My father had asked his colleagues for an appropriate tuition class for me. I did not want to attend a big coaching class but wanted more personal attention. After asking his colleagues he found out an appropriate person.

The new tutor would be a man in his early 60’s / late 50’s.  A man with ample experience in teaching.  There would be two more students along with me – a boy and a girl. It was on the way from my office to home. My father had accompanied me on the first day. He took me there. Introduced me to the teacher. Met him. Spoke to him. Looked at the place.  Checked out the washroom. Met the other students.  Once he was satisfied that it was all good I started attending classes there.

Since the classes were in the evening after office hours, there were times when all three of us students would not be able to make it.  The other girl had gone on vacation. The other guy would be invariably late.  I would end up alone a lot of times. This tutor would give me a problem to solve.  While I would be working, he would move around the room. He would be singing some cheap song while checking me out.  He would then narrate the most inappropriate stories from his college days. Once he told me about some women who was very beautiful who fainted and how her skirt got lifted up. I don’t remember the rest of the story. It was too disgusting.

When the other girl came back, I told her how weird he was. She agreed. She told me some other incidents where his conduct with her was objectionable too. Our exams were coming up. It would be difficult to find another tutor who would complete the syllabus from where we left off, and be available at that precious one hour where we stopped by after our work, and be located on our way to our home. We both decided that he is an idiot but we cannot afford to leave the classes. And hence we continued. And so did his strange behavior.  I did not even know what to tell my parents so I just stayed silent.

One day, it was full house with all three of us students. The teacher asked me to solve a problem which I could not. He said it was an extremely simple problem.

“I do not know how you cleared the first level exams. If you do not even know this much! How will you pass the final exam, I wonder!!”

This was something he loved to say to us. Tell us how stupid we were and if we did not work hard we would fail. But this time something got to me.

It does not matter what you think. I have a passing certificate.” I replied. The other students looked up from their notebook. The teacher looked horrified.

“What do you mean?’

“I mean that your job is to help us clear the exams. Not to demotivate us. We do not need your certificate on our past achievement. We paid you to teach us for the next exam.”

He was fuming with anger. His face was red.

“How dare you talk to me like this!”

“Shut up!” I replied.  I was shocked at my own anger.

“Get out of my premises! Now”.

The other girl and I quickly packed our bags and left. The guy was a little slow. He was not sure whether he was supposed to leave. Would that mean he is joining our protest? Or should he stay there and express his solidarity with the teacher?

The girl and I were by now “out of his premises”. We both had not said a word to each other until now.

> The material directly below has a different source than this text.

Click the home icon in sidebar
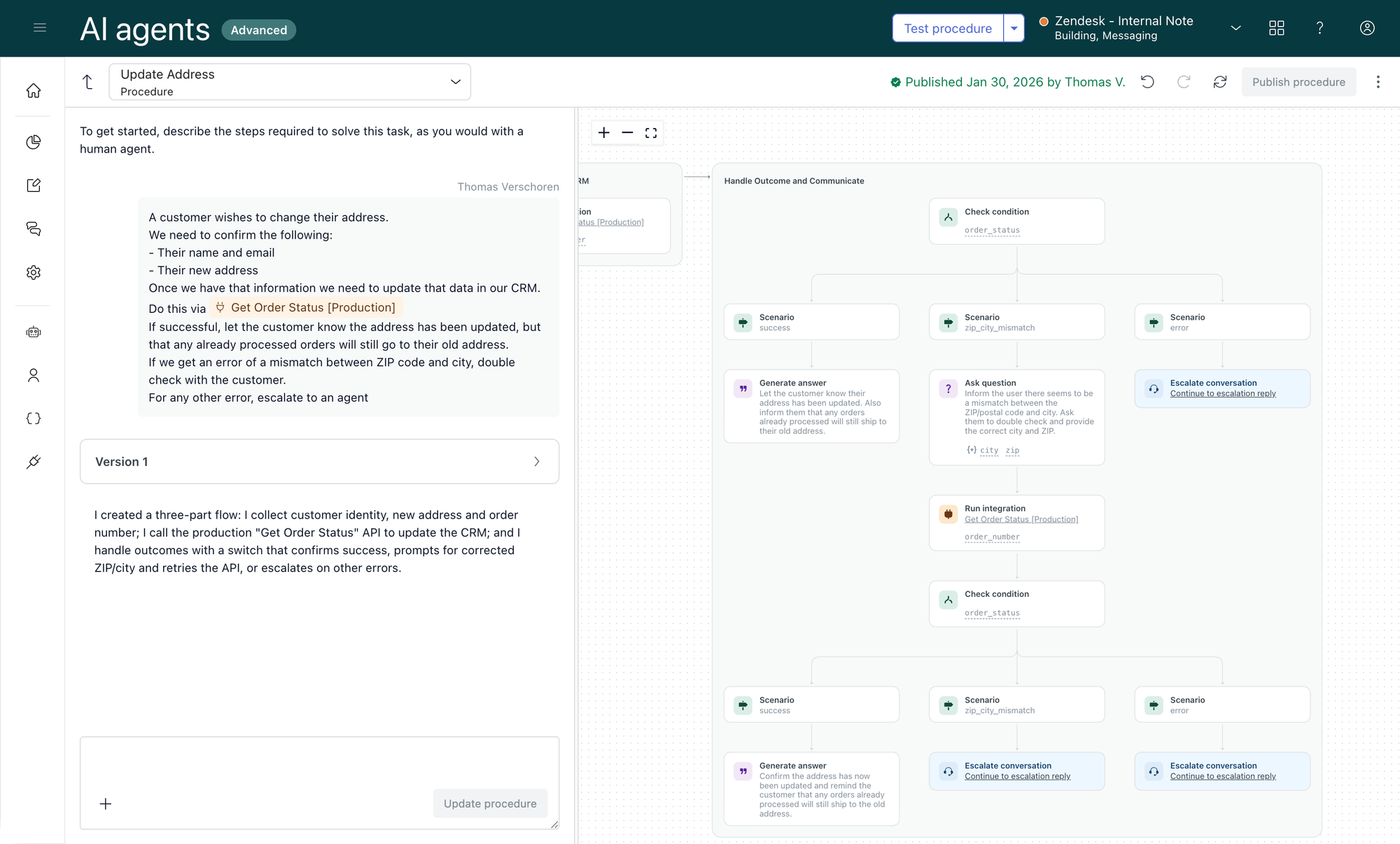This screenshot has height=844, width=1400. click(33, 91)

“Tanvi.. he asked for it!”

‘Yes he did!”

“You did not say anything wrong! When you said ‘Shut up’, you should have seen his face!! It was red!”

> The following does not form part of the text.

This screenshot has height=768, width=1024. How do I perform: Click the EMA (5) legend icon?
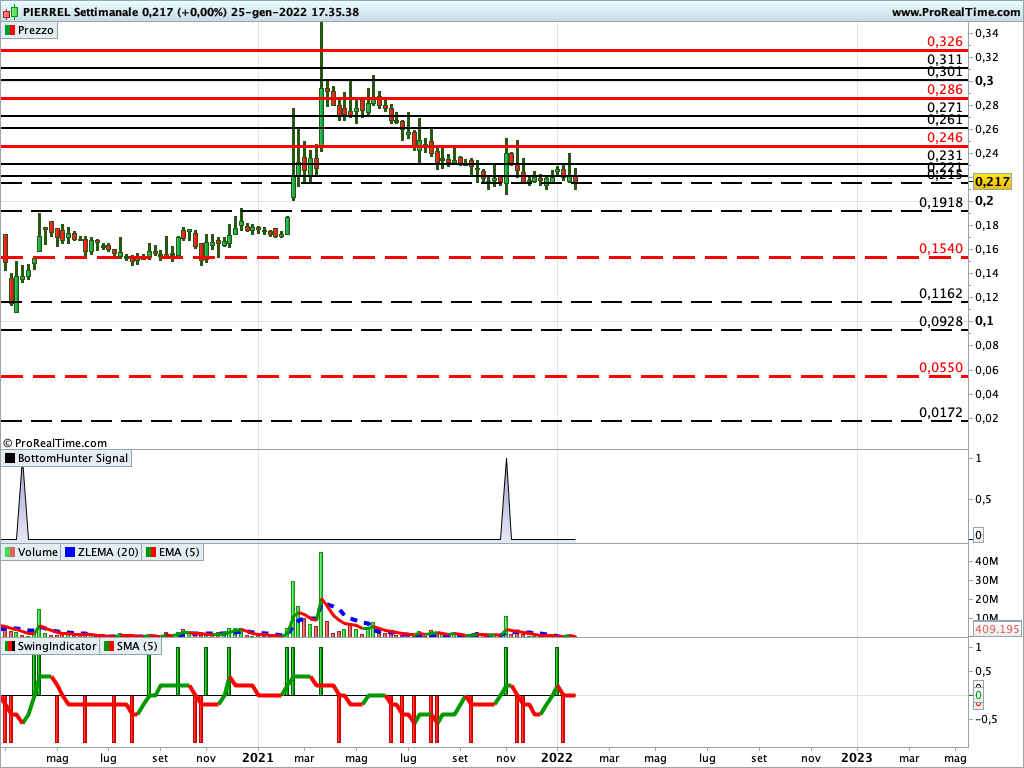tap(151, 552)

And then we both laughed. Of course I did not go back there again. The other two students continued till the syllabus got over.

I stayed in touch with the girl. She told me that the other guy felt I should not have said ‘Shut up’ to an elderly person. The teacher said to him that I was rude, uncultured, disrespectful. The student also felt I had unnecessarily been difficult. Of course, he had no idea how much anger had built up inside the girls all this time.

Perverts are everywhere. They come in all ages. They come from trustworthy sources. An elderly, harmless looking man introduced by your parents, someone they have met and verified.

Why didn’t I say ‘Shut up’ when he was singing a cheap song, looking at me from head to toe, stripping me with his eyes?

Why didn’t I say, ‘Shut up, your job is to teach’ when he was narrating that horrible skirt up story?

I don’t have an answer. I am just glad I spoke up when I did. And I would not want to change that.